Plant-derived antiviral peptides

As a means of self-defense, plants produce multifarious poisonous substances against pathogens and pests. These substances include molecules, proteins, peptides, and toxins that fight against impending viral attacks. This backdrop has led to numerous investigations into these plant defense substances, especially peptides as putative human antiviral peptides (Shartouny and Jacob 2019). Among this group of plant defense peptides, cyclotides have gained vast attention due to their rigid structure and numerous biological activities such as molluscicidal, insecticidal, nematicidal, antimicrobial, and anthelmintic (Weidmann and Craik 2016; Vilas Boas et al. 2019). They have also shown inhibitory actions against dengue virus, HIV, and influenza H1N1 virus (Henriques and Craik 2010; Sencanski et al. 2015). Other related peptides including 2000 Da fractionated peptide, sesquin, and phaseococcin, isolated from Sorghum bicolor seeds, Vigna sesquipedalis, and Phaseolus coccineus, respectively, have demonstrated inhibitory activities against HSV-1 and HIV (Camargo Filho et al. 2008; Jack and Tzi 2005; Ngai and Ng 2005). Moreover, antiviral peptides from pokeweed (PAP-1, PAP-2, and PAP-3) were reported to cause genomic mutations of poliovirus, HSV, HIV-1, influenza virus and lymphocytic choriomeningitis mammarenavirus (LCMV) via depurination (Rajamohan et al. 1999; Uckun et al. 2003; Aron and Irvin 1980; Tomlinson et al. 1974; Uckun et al. 2005), as well as inhibit Japanese encephalitis virus both in vitro and in vivo (Ishag et al. 2013; Domashevskiy and Goss 2015).

Mechanism of inhibition

Peptides with antiviral or virucidal activities integrate into the envelope of the target virus or cell membrane of the host to create an unstable membrane. Some peptides prevent viral spike proteins from binding to host cells (Belaid et al. 2002). The cellular pathways including DNA replication and protein synthesis may be altered in this process, thereby stopping viral infection (Sitaram and Nagaraj 1999; Pärn et al. 2015). Since many antiviral peptides can be obtained from previously demonstrated antimicrobial molecules (Chinchar et al. 2004; Crack et al. 2012), it is logical to relate the idea that peptides with positive charges can have direct interaction with negatively charged host cellular membranes to cause viral inhibition.

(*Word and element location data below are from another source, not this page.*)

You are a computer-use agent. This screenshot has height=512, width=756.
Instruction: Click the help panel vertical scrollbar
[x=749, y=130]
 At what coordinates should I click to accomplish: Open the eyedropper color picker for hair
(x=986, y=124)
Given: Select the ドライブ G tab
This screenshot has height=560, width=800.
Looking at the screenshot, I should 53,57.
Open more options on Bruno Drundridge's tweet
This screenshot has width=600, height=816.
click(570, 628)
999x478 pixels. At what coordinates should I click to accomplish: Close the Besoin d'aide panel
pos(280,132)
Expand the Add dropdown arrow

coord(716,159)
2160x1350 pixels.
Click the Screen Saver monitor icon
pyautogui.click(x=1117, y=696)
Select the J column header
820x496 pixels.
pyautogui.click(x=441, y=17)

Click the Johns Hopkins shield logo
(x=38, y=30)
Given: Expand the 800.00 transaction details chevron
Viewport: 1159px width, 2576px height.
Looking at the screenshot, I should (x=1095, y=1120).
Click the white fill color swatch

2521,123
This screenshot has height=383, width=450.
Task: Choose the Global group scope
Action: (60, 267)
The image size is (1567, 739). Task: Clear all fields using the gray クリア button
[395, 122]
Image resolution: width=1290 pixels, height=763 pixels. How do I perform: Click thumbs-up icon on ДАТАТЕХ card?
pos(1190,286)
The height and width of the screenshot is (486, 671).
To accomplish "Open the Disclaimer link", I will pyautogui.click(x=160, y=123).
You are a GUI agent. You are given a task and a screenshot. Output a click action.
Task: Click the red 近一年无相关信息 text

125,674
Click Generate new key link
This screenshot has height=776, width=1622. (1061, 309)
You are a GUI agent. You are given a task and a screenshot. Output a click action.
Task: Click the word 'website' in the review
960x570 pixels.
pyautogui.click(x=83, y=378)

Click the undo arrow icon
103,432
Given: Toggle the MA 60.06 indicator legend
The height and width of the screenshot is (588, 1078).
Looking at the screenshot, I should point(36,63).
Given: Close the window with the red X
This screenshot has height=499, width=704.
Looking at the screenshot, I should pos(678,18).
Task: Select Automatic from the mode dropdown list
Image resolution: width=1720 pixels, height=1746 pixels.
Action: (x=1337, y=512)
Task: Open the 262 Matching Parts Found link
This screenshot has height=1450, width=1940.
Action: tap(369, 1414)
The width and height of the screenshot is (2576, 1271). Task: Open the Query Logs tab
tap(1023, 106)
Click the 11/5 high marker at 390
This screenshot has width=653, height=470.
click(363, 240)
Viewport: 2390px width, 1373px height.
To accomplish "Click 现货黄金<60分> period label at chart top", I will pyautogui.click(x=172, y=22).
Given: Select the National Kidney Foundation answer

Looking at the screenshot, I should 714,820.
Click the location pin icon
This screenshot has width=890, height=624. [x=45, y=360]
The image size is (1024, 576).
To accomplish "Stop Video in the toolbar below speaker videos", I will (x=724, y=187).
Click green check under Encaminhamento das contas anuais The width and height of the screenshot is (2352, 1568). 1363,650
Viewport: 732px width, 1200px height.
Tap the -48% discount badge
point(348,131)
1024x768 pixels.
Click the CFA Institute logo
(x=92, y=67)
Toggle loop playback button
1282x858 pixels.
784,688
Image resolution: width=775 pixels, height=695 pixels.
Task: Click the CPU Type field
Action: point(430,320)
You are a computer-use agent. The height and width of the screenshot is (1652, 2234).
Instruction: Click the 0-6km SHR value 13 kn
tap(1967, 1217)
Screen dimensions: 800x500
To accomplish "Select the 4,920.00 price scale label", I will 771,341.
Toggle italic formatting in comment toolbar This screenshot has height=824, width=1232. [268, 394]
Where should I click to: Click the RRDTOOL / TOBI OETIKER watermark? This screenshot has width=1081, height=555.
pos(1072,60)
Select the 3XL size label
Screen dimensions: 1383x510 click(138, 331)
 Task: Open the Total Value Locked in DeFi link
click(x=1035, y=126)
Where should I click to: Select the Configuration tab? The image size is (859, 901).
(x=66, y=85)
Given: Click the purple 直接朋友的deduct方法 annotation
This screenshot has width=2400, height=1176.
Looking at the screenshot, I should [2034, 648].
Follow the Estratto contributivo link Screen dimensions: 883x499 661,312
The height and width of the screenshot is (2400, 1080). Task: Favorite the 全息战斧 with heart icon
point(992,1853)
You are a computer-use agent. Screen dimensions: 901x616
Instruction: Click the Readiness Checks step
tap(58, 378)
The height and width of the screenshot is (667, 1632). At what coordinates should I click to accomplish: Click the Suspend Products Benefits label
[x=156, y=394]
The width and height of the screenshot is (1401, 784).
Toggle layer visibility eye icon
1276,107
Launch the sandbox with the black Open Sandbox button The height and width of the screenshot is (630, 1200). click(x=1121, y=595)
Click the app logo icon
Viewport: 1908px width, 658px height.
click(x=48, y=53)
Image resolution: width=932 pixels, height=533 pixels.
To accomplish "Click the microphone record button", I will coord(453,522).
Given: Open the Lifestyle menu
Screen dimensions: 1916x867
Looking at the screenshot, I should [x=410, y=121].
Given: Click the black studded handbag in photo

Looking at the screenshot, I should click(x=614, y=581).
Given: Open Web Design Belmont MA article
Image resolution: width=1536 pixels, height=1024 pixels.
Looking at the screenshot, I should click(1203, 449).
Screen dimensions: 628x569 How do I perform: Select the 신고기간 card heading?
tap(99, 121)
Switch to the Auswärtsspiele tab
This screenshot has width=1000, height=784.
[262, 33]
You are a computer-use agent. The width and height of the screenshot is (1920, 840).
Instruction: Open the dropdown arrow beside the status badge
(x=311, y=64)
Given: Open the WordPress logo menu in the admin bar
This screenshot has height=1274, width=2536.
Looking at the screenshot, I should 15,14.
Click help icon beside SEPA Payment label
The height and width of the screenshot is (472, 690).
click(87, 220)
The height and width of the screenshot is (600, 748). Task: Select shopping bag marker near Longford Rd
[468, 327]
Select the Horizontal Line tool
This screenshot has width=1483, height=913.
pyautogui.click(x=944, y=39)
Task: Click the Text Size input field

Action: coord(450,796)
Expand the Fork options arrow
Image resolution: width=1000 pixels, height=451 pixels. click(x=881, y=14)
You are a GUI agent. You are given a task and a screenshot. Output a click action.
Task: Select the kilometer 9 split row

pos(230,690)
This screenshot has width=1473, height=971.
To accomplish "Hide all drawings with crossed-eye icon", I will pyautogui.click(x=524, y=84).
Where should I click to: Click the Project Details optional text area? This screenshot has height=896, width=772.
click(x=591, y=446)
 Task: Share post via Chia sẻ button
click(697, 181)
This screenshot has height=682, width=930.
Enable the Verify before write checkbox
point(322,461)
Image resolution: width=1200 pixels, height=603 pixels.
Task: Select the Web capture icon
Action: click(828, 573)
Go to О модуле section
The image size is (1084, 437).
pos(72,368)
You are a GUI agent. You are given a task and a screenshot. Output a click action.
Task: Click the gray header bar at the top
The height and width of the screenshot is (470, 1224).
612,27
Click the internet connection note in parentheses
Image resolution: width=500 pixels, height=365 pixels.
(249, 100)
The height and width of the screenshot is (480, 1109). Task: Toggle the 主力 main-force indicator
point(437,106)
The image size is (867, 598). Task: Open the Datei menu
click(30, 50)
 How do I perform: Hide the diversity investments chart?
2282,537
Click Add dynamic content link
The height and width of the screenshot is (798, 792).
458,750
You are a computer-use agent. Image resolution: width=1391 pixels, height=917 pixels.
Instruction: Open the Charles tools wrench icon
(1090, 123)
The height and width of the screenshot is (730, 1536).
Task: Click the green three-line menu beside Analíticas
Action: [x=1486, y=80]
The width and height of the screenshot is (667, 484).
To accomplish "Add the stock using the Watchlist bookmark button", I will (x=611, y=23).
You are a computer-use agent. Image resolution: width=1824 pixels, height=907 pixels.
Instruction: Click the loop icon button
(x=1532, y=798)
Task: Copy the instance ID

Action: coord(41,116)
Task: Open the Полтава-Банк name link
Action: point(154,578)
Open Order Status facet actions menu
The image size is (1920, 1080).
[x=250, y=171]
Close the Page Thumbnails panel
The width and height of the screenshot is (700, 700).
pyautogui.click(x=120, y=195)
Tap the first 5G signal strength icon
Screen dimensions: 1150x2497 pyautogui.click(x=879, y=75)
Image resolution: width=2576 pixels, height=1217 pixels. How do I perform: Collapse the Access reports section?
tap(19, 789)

From the initial to the final phase of a typical viral cycle, most virucidal peptides inhibit virions by direct contact, or suppress their gene expression, or interfere with the linkages, movements, and adsorption of proteins in the host cell membrane (Galdiero et al. 2013; Zapata et al. 2016). An example is the Tat antiviral peptide, which interacts with CXCR4, a co-receptor (protein) of HIV-1, and inhibits the replication of HIV-1 (Keogan et al. 2012; Pärn et al. 2015). The mechanism of inhibition of antiviral peptides is described within the viral replication cycle in Fig. 1. The antiviral activity of any peptide will be affected by its chemical and structural properties including charge, amino acid sequence, and profile while bioinformatics and in silico designs have paved the edge-cutting way for more modern peptide analysis (Mooney et al. 2012; Sharma et al. 2014).

Fig. 1

Annotated action mechanism of antiviral peptides based on inhibition sites within a viral replication cycle adapted from different studies. Adapted from Vilas Boas et al. (2019)

Coronavirus family

An overview about coronavirus

Coronaviruses (CoVs) are enveloped, positive-sense, single-stranded RNA viruses with genomic lengths of ≤32 kb and can cause liver, intestinal, respiratory, and nervous system diseases in mammals such as animals and humans (Monajjemi et al. 2020; Liya et al. 2020). Their genomes encode between four and five structural proteins, including hemagglutinin esterase, nucleocapsid, membrane, envelope, and spike proteins (Esper et al. 2005). Spike protein is the most important surface membrane protein of coronavirus, which determines the host range and specificity of the virus (Liya et al. 2020). The coronavirus family belongs to the order Nidovirales, and it can be categorized into 3 chief groups: ɑ-coronavirus (group 1), ß-coronavirus (group 2), and γ-coronavirus (group 3), while the ß-coronavirus is subsequently sub-classified into group 2A and 2B (Chuck et al. 2011). The ɑ- and ß-genera are responsible for human CoVs infections, the HCoVs. ɑ-CoVs include HCoV-229E and HCoVNL63 while ß-CoVs include HCoV-HKU1, HCoV-OC43, SARS-COV, MERS-CoV, and SARS-nCoV19 (Rabaan et al. 2020).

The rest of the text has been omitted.